Re: Review Request 23912: Fix MESOS-947: Slave should properly handle a killTask() that arrives between runTask() and _runTask()

Bernd Mathiske Fri, 17 Oct 2014 09:24:36 -0700


> On Oct. 10, 2014, 11:24 a.m., Vinod Kone wrote:
> > src/slave/slave.cpp, line 1413
> > <https://reviews.apache.org/r/23912/diff/8/?file=716689#file716689line1413>
> >
> >     It is weird to me that you remove the task here but (potentially) 

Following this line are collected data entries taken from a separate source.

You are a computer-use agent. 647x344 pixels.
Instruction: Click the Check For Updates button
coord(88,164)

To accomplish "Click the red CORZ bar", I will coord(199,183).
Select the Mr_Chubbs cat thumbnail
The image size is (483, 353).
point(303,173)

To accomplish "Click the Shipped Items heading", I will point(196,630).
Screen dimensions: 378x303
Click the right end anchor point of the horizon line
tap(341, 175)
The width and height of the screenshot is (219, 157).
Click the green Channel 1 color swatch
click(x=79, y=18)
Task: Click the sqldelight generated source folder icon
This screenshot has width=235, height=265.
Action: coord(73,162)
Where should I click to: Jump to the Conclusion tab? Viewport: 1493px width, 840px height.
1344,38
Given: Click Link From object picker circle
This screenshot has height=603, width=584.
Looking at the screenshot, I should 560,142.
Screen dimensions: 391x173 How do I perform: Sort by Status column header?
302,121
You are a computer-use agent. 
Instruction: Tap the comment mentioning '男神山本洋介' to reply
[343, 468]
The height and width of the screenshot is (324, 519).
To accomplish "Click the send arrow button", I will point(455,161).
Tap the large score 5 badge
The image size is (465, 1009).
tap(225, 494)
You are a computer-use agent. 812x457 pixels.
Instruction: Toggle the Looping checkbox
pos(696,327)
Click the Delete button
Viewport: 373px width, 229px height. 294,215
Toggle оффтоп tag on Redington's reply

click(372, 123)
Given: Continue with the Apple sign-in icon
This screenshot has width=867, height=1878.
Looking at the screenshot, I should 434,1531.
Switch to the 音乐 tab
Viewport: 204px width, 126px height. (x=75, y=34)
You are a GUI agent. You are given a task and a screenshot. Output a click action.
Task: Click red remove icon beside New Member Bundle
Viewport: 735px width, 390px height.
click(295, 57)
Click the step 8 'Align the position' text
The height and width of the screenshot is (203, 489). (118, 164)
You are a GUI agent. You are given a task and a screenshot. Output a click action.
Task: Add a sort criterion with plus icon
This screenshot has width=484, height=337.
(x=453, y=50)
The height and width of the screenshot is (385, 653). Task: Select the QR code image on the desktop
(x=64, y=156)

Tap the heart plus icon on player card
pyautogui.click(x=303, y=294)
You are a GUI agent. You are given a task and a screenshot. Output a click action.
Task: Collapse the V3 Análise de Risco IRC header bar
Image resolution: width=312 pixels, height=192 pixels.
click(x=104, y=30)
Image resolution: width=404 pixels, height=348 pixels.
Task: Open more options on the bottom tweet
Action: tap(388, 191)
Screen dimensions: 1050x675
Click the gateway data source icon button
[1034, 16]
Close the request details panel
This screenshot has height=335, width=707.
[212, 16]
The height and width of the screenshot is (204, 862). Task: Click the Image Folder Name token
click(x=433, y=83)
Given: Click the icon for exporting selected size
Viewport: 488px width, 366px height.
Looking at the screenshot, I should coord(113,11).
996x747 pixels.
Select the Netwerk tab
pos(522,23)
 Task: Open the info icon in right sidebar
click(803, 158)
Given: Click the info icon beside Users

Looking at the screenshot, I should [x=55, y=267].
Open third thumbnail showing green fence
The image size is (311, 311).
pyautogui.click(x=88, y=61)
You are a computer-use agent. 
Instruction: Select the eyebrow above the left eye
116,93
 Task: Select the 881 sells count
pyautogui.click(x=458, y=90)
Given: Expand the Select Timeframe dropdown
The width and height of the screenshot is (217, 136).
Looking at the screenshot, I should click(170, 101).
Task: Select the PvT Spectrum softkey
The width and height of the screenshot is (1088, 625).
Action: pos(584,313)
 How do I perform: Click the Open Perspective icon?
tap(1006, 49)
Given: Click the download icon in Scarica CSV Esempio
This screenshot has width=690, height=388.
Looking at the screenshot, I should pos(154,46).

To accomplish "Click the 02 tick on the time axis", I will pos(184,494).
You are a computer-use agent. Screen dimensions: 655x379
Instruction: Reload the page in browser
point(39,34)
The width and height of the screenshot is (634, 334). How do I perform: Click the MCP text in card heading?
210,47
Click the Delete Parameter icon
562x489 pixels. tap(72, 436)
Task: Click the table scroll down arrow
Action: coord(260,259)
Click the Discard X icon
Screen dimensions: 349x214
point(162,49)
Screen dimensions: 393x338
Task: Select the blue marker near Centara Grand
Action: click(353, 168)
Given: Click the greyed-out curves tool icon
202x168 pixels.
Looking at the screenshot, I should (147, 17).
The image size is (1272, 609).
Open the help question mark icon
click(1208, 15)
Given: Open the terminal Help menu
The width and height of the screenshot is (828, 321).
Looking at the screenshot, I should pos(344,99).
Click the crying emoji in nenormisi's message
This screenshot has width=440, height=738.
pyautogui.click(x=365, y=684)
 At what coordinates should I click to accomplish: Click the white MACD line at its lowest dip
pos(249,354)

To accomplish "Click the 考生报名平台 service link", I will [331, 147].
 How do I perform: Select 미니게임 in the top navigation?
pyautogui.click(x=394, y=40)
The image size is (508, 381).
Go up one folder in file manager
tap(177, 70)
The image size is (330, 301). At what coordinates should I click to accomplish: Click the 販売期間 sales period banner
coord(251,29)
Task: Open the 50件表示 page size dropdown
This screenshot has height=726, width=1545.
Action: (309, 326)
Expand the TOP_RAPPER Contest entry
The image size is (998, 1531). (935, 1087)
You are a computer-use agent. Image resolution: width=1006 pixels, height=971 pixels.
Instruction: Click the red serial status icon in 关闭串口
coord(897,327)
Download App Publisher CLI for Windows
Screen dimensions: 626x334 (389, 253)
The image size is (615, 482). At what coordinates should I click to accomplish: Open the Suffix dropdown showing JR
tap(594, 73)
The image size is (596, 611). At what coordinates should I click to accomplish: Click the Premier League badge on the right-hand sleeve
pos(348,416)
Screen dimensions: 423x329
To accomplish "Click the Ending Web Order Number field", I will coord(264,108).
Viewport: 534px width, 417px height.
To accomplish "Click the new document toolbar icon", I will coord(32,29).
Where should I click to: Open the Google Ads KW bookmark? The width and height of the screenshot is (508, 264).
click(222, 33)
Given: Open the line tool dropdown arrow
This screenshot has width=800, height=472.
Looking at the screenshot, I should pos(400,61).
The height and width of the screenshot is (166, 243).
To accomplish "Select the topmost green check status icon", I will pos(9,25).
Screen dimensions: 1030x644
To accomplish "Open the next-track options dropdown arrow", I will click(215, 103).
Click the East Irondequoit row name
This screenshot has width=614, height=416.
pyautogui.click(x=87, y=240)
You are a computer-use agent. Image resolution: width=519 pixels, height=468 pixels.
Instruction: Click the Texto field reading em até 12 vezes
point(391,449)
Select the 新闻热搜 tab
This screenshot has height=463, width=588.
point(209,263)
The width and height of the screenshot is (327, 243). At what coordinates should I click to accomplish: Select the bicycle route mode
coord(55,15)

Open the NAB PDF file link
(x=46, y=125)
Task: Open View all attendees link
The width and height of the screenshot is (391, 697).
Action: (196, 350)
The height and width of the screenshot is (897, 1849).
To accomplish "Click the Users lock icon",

> > remove the executor up in _runTask(). It's not obvious to me why you made 
> > that choice. If there is a good reason, please add a comment here.
> 
> Bernd Mathiske wrote:
>     The task is removed in killTask(), because later on the information that 
> it should be removed is no longer easily at hand.
>     
>     I looked at lines 1194, 1195 in _runTask():
>       Framework* framework = getFramework(frameworkId);
>       CHECK_NOTNULL(framework);
>       
>     If I removed the framework earlier than this, this check would fire. If I 
> want to avoid that, I need to write extra code (e.g. prevent _runTask() from 
> happening). Assembling all framework removals in the second half of 
> _runTask() looks like good defensive practice to me.
>     
>     There is no harm in removing the framework in _runTask() vs. killTask() 
> since _runTask() must eventually happen. But by waiting with removing the 
> framework until _runTask(), we do not need to think about what implications 
> concurrent starting and killing of multiple tasks with the same executor 
> might have.
> 
> Vinod Kone wrote:
>     I don't think I follow what you mean by
>     
>     "The task is removed in killTask(), because later on the information that 
> it should be removed is no longer easily at hand"
>     
>     and 
>     
>     "...we do not need to think about what implications concurrent starting 
> and killing of multiple tasks with the same executor might have"
>     
>     
>     Anyway, here's why I think we should remove the framework in killTask().
>     
>     It doesn't require non-local reasoning. Right now, someone reading the 
> killTask() method should know that a pending task means a "_runTask()" 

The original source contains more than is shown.